A doença renal crónica (DRC) é o comprometimento da função renal que dura ≥ 3 meses, o que implica que seja irreversível. A hipertensão e diabetes são as causas mais comuns; no entanto, há uma infinidade de etiologias. Nos estadios iniciais a moderados, a DRC geralmente é assintomática e é diagnosticada principalmente por anomalias laboratoriais. Independentemente da etiologia, a progressão do compromisso da função renal é comum e pode levar a doença renal em estadio terminal e à necessidade de terapia renal de substituição (por exemplo, transplante ou diálise). O tratamento da DRC inclui o tratamento da etiologia subjacente, modificação agressiva de fatores de risco e abordagem de complicações como sobrecarga de fluidos e desequilíbrios eletrolíticos.

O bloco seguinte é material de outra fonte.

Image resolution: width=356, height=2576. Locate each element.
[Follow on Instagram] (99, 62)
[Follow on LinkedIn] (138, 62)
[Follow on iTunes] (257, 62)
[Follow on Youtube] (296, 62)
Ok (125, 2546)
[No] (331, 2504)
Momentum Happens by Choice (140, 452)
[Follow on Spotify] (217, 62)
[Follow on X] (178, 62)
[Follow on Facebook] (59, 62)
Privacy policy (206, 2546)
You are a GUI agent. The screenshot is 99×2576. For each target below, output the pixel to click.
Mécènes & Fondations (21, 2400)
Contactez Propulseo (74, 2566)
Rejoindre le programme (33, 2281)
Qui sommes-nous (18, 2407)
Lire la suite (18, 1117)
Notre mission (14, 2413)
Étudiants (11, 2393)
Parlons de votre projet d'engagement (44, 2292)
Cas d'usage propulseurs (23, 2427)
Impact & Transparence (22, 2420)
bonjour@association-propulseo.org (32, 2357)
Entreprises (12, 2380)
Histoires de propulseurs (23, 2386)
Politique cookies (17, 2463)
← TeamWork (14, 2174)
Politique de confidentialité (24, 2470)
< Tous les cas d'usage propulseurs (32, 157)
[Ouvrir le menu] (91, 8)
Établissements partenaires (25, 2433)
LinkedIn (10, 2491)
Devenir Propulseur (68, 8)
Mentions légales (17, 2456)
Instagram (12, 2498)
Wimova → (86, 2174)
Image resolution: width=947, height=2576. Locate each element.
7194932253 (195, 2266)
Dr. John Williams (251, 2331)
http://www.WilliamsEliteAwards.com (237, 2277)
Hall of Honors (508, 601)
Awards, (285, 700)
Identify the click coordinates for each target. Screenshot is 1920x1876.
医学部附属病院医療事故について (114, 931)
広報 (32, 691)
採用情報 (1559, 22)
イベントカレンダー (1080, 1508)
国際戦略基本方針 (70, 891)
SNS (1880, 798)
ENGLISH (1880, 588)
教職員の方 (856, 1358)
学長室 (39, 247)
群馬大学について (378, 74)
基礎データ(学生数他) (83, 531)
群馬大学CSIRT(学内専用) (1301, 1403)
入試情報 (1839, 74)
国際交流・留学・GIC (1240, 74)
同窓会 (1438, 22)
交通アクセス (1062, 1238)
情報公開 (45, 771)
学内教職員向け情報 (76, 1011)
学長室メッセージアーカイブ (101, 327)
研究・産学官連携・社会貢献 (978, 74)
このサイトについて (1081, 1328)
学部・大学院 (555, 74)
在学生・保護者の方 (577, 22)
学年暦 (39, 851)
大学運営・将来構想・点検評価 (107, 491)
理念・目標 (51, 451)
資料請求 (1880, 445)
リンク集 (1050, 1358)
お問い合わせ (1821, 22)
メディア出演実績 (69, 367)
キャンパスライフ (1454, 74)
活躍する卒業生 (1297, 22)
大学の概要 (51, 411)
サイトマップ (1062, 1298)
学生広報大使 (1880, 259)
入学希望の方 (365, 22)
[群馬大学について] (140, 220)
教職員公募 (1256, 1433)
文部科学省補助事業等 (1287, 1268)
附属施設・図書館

Última atualização: 28 Jun, 2022

Responsibilidade editorial: Stanley Oiseth, Lindsay Jones, Evelin Maza

Visão Geral

Definição

A doença renal crónica (DRC) é normalmente definida como uma diminuição da função renal e / ou outros sinais de lesão renal persistente por ≥ 3 meses. Estes sinais incluem:

  • ↓ TFG – taxa de filtração glomerular. (Nota: pacientes com DRC podem ter uma TFG normal.)
  • Proteinúria
  • Hematúria glomerular
  • Achados de exames de imagem
  • Achados patológicos na biópsia renal

Epidemiologia

  • Prevalência:
    • Aproximadamente 10% em todo o mundo
    • Maior prevalência em Taiwan, Japão e Estados Unidos
  • Mortalidade: aproximadamente 66% após 5 anos em diálise
  • Sexo: ↑ Risco de progressão da doença em homens
  • Raça / etnia:
    • Taxas mais altas em pessoas de ascendência africana:
      • Potencialmente devido a ↑ taxas de mutações APOL1, que estão associadas a ↑ risco de doença renal de início precoce
      • Acredita-se que mutações APOL1 fornecem resistência contra tripanossomas causadores de doença
    • Os hispânicos têm ↑ das taxas em comparação com os não hispânicos

Etiologia

Semelhante à LRA, as causas da DRC podem ser classificadas como pré-renal, renal ou pós-renal. A diabetes e hipertensão são, em grande parte, as causas mais comuns de DRC.

Tabela: Etiologias de DRC
Localização da doença Exemplos
Doença pré-renal (vascular)
  • Nefroesclerose hipertensiva
  • DRC aterosclerótica → estenose da artéria renal
  • Doença ateroembólica → êmbolos de colesterol
Doença glomerular
  • Nefropatia diabética
  • Doença glomerular primária:
    • Nefropatia de IgA
    • Nefrite lúpica (lúpus eritematoso sistémico (LES))
Doença tubulointersticial
  • Doença renal poliquística (PKD):
    • PKD autossómica dominante presente em adultos
    • PKD autossómica recessiva presente em crianças
  • Secundária a doenças autoimunes:
    • Síndrome de Sjögren
    • Sarcoidose
  • Nefrite intersticial crónica (por exemplo, nefropatia por AINES)
  • Refluxo vesicoureteral (o refluxo causa uma nefropatia tubulointersticial, pelo que é classificado nesta categoria, e não como uma causa pós-renal.)
Doença pós-renal
  • Hiperplasia benigna da próstata (HBP)
  • Estenose uretral
  • Litíase renal obstrutiva bilateral
  • Massa pélvica
Outras causas Episódios de LRA que não recuperam totalmente

Fisiopatologia da DRC e as suas Complicações

Fisiopatologia da DRC

A DRC pode ser causada por uma grande variedade de condições subjacentes; no entanto, visto que cerca de metade do total de nefrónios são perdidos, a DRC progride de forma semelhante, independentemente da etiologia.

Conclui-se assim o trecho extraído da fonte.